Snippets from Two Clues for the Clueless, by Jim Kunstler, the curmudgeon of Saratoga Springs:
But if you venture forward mentally one baby step, you will quickly come to see that, no, this dependence on foreign oil is not itself the problem. The problem is that we have adopted a living arrangement so hopelessly centered around cars and incessant motoring and one of the consequences is an addiction to oil, which we happen to have a declining supply of in our own land. …
The people I know complain endlessly about how stupid President George W. Bush is, and how badly he has lied to the public about this or that. But a casual observer from Mars would have to conclude that President Bush perfectly represents a nation that shows such a thoroughgoing incapacity for thought, and such an aversion to the truth about its own behavior. A people so hopelessly unwilling to get its act together deserves to suffer.

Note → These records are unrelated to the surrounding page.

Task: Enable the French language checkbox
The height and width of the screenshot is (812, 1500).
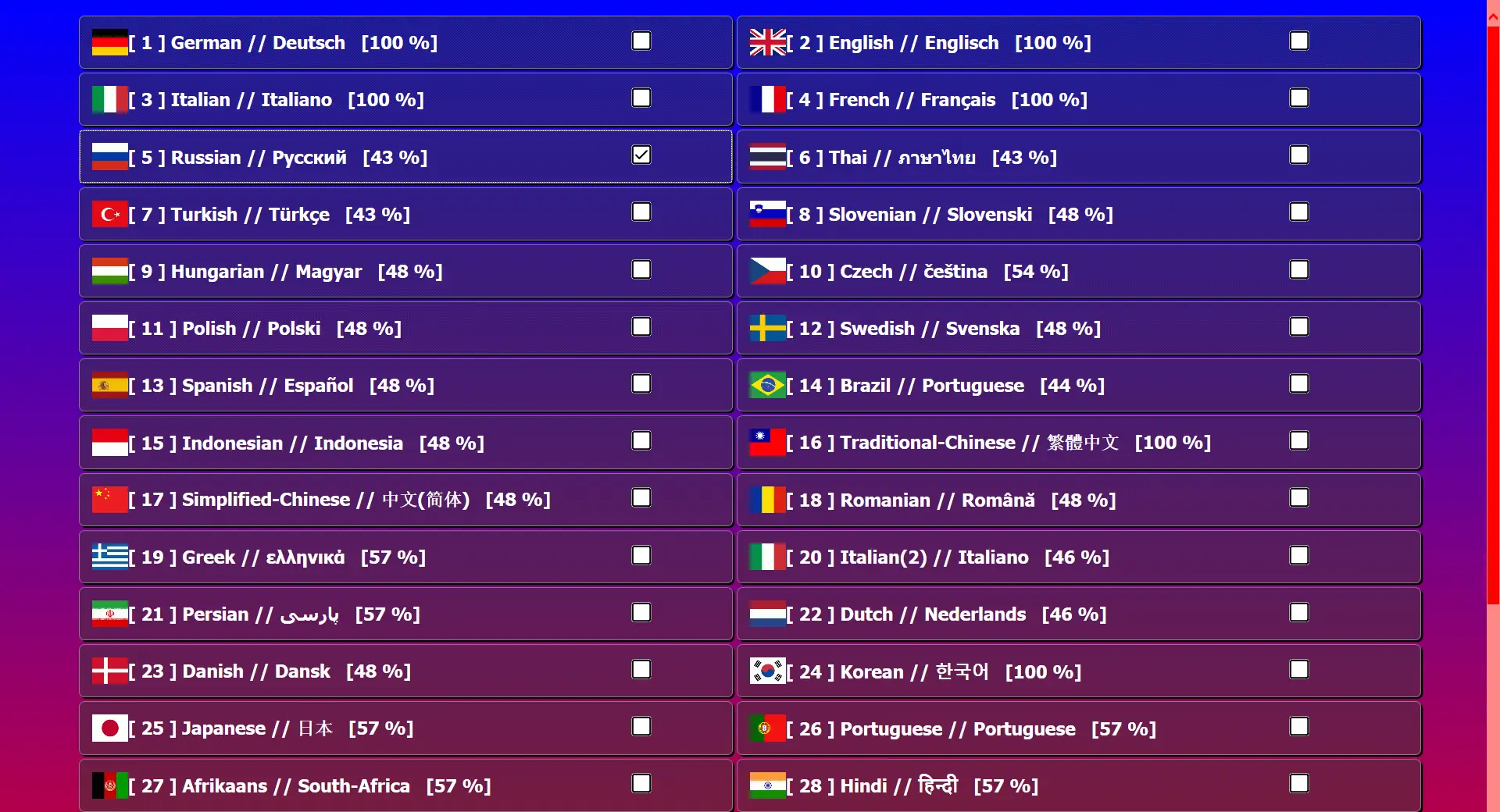Action: pyautogui.click(x=1299, y=98)
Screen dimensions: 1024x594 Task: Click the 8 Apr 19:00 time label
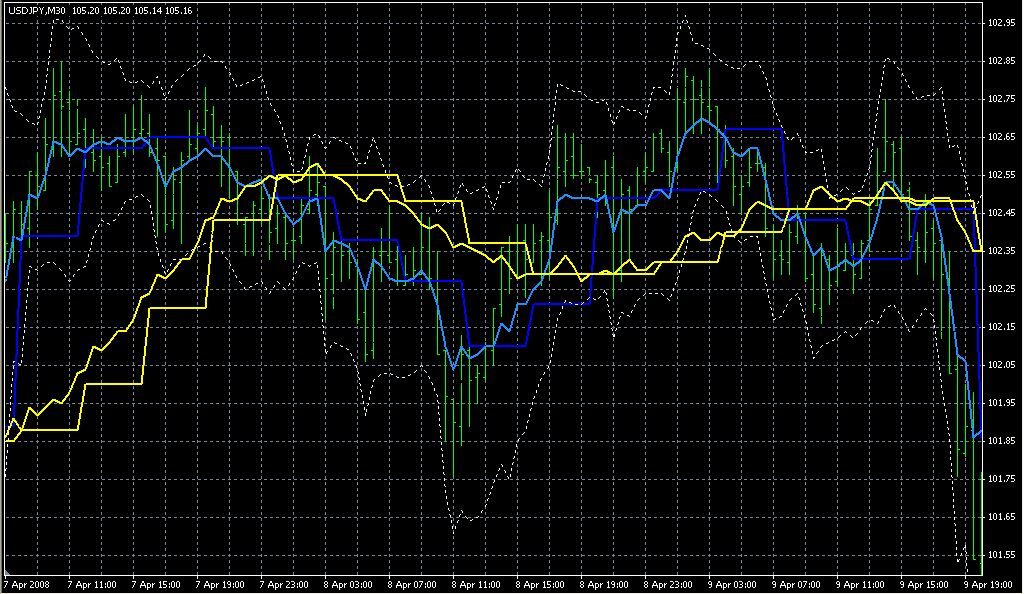606,583
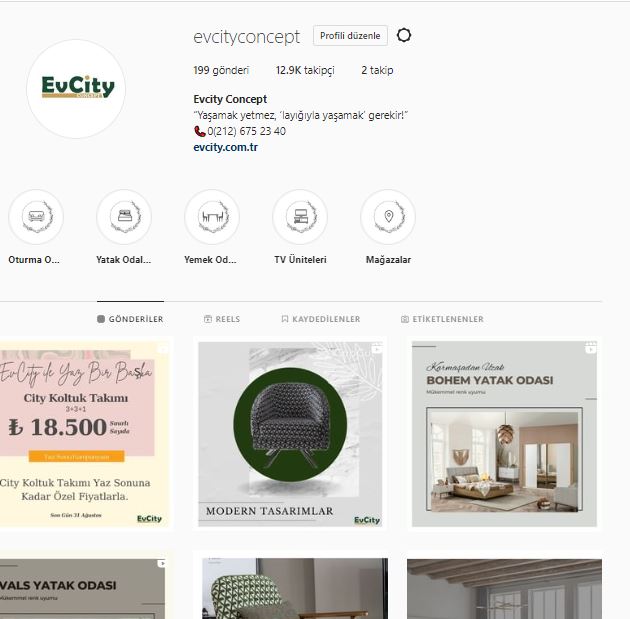
Task: Open the Yatak Odaları story highlight
Action: (124, 217)
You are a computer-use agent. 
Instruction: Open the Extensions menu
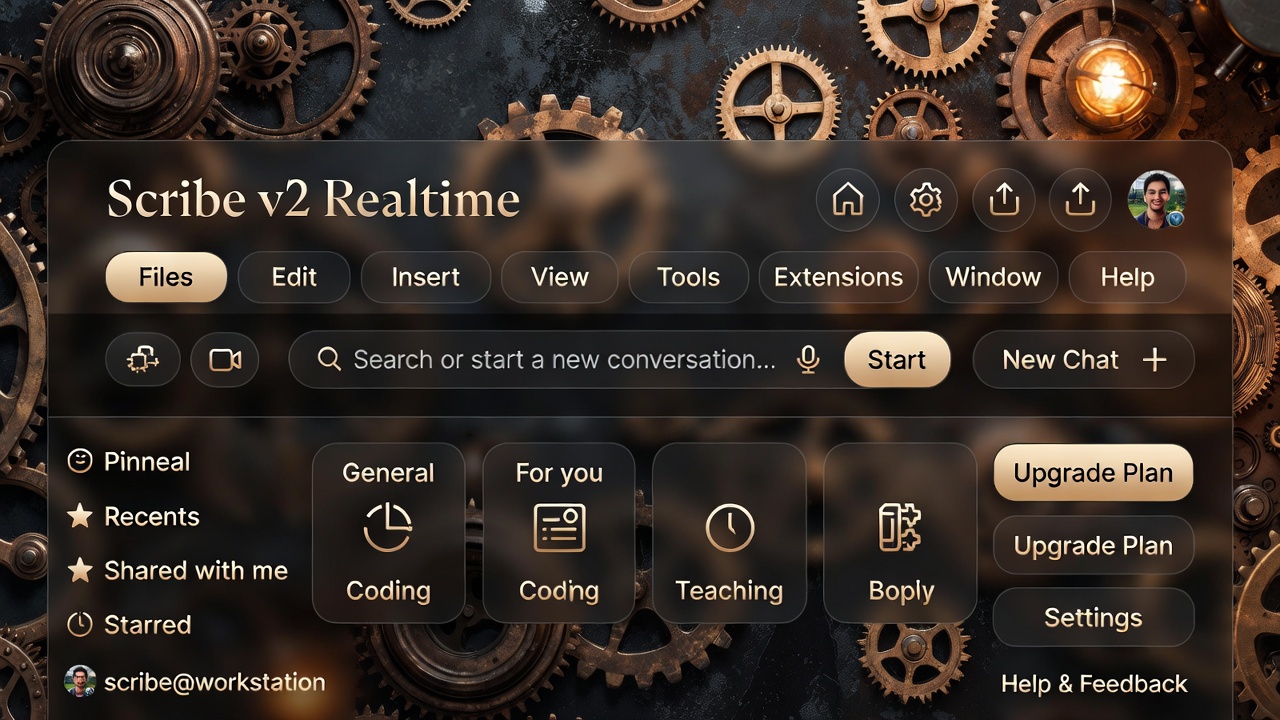pos(838,277)
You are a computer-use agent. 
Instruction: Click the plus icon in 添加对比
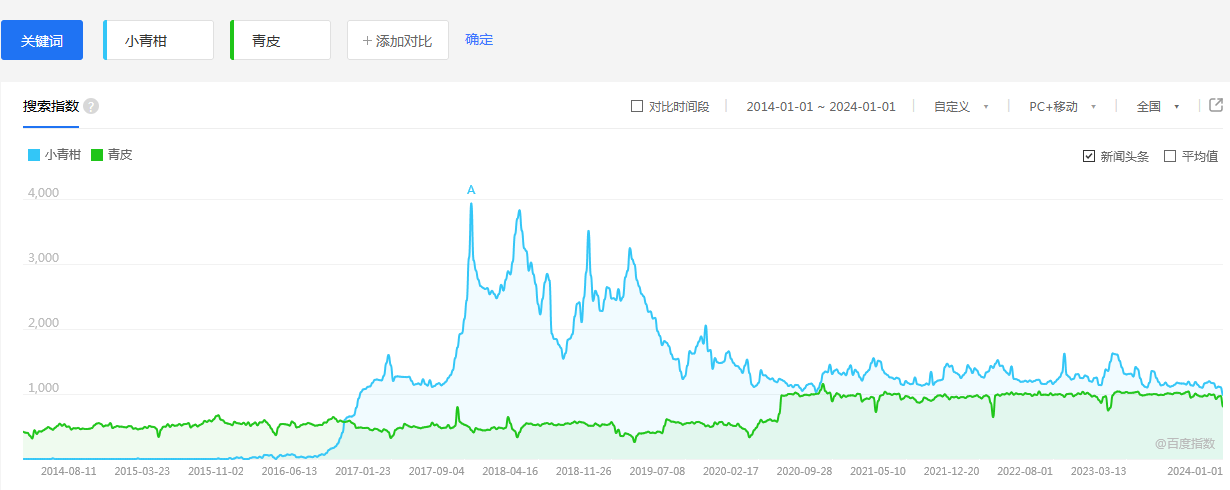(367, 41)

he writes this week about living in a town that depends on tourists coming to spend money so there is great concern about parking problems / heh / i also live in a town that is a recreation destination plus we are so far off the beaten track that just getting here requires a car / the closest airport is 100 miles away in the next state / furthermore, the local rag, the SaltLake Tribune's front page headline yesterday was Climate : Utah's Bleak Fate
seems we are heating up faster than anywhere else / all that electricity to run the swamp coolers when it is 110 for weeks at a time and from transportation bc the distances we have to drive are so great and to get the tourists here not to mention all our food
i am pleased to note that we are beginning to address our problems and it hasnt anything to do with parking / more like growing our own food without much water / millet seems to be the grain of the future
cheers, i actually cant wait to see what is going to happen !
Katherine
Posted by: Katherine Hunter on October 11, 2007 7:24 PMUnfortunately he's absolutely right.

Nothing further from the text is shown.